Wonderful.
That’s just what the conservative movement needs right now. Less adult supervision.
But with the fall last week of House Speaker John Boehner — more accurately, with his decision to resign because life is too short for Ted Cruz — that is precisely what conservatives now have. It is a development with sobering implications far beyond the political right.
Not that you’d have known this from the bacchanal of celebration the news set off among conservatives. Republican Sen. Marco Rubio was swamped by a roar of approbation when he announced the resignation at the Values Voter Summit in Washington. Sen. Cruz, who has long been Boehner’s chief tormentor, seemed ready to lead a conga line as he joked about it before the same gathering.
And here, it might be instructive to remind ourselves of the nature of Boehner’s supposed apostasy. He was, after all, aligned with his persecutors on pretty much every issue of substance.
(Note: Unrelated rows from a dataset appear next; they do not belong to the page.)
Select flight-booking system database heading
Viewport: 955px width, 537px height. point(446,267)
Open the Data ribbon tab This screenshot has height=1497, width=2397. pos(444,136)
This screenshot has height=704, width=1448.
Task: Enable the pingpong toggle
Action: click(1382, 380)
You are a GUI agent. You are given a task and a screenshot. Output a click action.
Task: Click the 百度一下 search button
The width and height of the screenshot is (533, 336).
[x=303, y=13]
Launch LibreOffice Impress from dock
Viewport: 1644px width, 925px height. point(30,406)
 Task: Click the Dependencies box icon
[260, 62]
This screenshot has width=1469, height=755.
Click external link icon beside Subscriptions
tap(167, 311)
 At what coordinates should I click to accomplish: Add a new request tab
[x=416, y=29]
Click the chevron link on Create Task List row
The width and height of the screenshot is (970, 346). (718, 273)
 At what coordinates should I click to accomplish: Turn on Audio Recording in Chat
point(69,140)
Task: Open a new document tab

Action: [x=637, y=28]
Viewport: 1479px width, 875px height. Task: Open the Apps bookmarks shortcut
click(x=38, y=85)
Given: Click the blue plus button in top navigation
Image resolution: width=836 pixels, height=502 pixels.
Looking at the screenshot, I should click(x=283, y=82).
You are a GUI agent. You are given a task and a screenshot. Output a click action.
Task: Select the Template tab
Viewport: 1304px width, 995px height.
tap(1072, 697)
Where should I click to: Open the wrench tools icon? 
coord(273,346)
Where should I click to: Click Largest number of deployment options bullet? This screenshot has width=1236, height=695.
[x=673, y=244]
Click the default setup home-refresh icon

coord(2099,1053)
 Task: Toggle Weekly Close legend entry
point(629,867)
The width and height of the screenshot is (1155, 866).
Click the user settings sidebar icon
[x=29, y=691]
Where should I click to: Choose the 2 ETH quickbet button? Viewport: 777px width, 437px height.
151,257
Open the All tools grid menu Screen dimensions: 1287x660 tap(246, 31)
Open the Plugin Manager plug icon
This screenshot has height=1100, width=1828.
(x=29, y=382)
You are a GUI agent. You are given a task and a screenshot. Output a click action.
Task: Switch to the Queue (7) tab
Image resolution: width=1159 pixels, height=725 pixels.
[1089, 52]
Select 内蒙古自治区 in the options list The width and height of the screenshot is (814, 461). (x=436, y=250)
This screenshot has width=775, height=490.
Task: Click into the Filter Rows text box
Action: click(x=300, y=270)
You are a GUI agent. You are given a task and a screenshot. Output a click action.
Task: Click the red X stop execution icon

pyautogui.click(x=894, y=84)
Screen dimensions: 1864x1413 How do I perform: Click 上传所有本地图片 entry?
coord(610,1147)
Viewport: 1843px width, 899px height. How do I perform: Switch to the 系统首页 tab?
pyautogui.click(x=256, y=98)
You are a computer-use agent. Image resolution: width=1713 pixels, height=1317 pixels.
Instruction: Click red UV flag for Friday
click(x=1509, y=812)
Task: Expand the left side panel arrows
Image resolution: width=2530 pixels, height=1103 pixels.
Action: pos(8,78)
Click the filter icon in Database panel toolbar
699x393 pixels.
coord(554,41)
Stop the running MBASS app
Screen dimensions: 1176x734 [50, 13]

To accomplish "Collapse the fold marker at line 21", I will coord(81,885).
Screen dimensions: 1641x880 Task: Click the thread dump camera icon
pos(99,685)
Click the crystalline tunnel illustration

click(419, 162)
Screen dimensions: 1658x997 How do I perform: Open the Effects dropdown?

The Affordable Care Act? Guns? The debt ceiling? There was not a scintilla of daylight between him and them.
But what we’ve learned since the tea party came to town is that being right — as in right wing — is no longer enough. Now you must be so unyielding in your rightness that you’d rather damage the country than seek common ground with the other side. To do so is to risk being tarred, as Boehner was, as spineless and weak.
In the end, then, his sin was that he was a pragmatist; he understood, as Ronald Reagan did, as Bill Clinton did, as every successful leader in a democratic system must, that politics is the art of compromise. His sin is that he was a grown-up in a Congress of tea party children who made a calculated decision to render that body inert and ungovernable rather than yield, even in the face of inevitable discredit and defeat.
One is reminded of how toddlers will sometimes throw temper tantrums and threaten to hold their breath until they get their way. With apologies to kids — who, after all, have the excuse of being kids — there are echoes of that kind of behavior in this past five years of governance by threat, high-stakes brinksmanship and fiscal hostage-taking: In fact, a new such fight was brewing even as Boehner called it quits. Hardline conservatives want to — all together now — shut down the government unless it defunds Planned Parenthood.
Republican Rep. Peter King probably put it best when he said of Boehner’s resignation: “I think it signals that crazies have taken over the party.”
Ya think? Heck, some of us — including some Republicans — have been saying that for years. Moreover, the unruliness of the tea party seems part and parcel of a more general lawlessness that has afflicted the once-upon-a-time party of law and order. Consider how GOP presidential candidates rushed to lionize Kentucky bureaucrat Kim Davis, who, in declining to issue marriage licenses to same-sex couples, did only what George Wallace and Orval Faubus did once upon a time: refused to abide by a Supreme Court ruling. Unable to vindicate their ideals within the rules, conservatives seem increasingly unwilling to be constrained by rules or, indeed, by much of anything.
These are the forces that felled Boehner, and you might describe it as a case of just deserts given that the speaker once supported, and saw political benefit from, the unleashing of those selfsame forces. But what happened here is not good for any of us. Governance in a democracy requires give and take between at least two political parties. More and more, we seem to find ourselves one party short, the GOP choosing instead to function as a cult or belief system.
Boehner’s departure does not help. It only removes one more adult from the equation in a party that doesn’t have any to spare.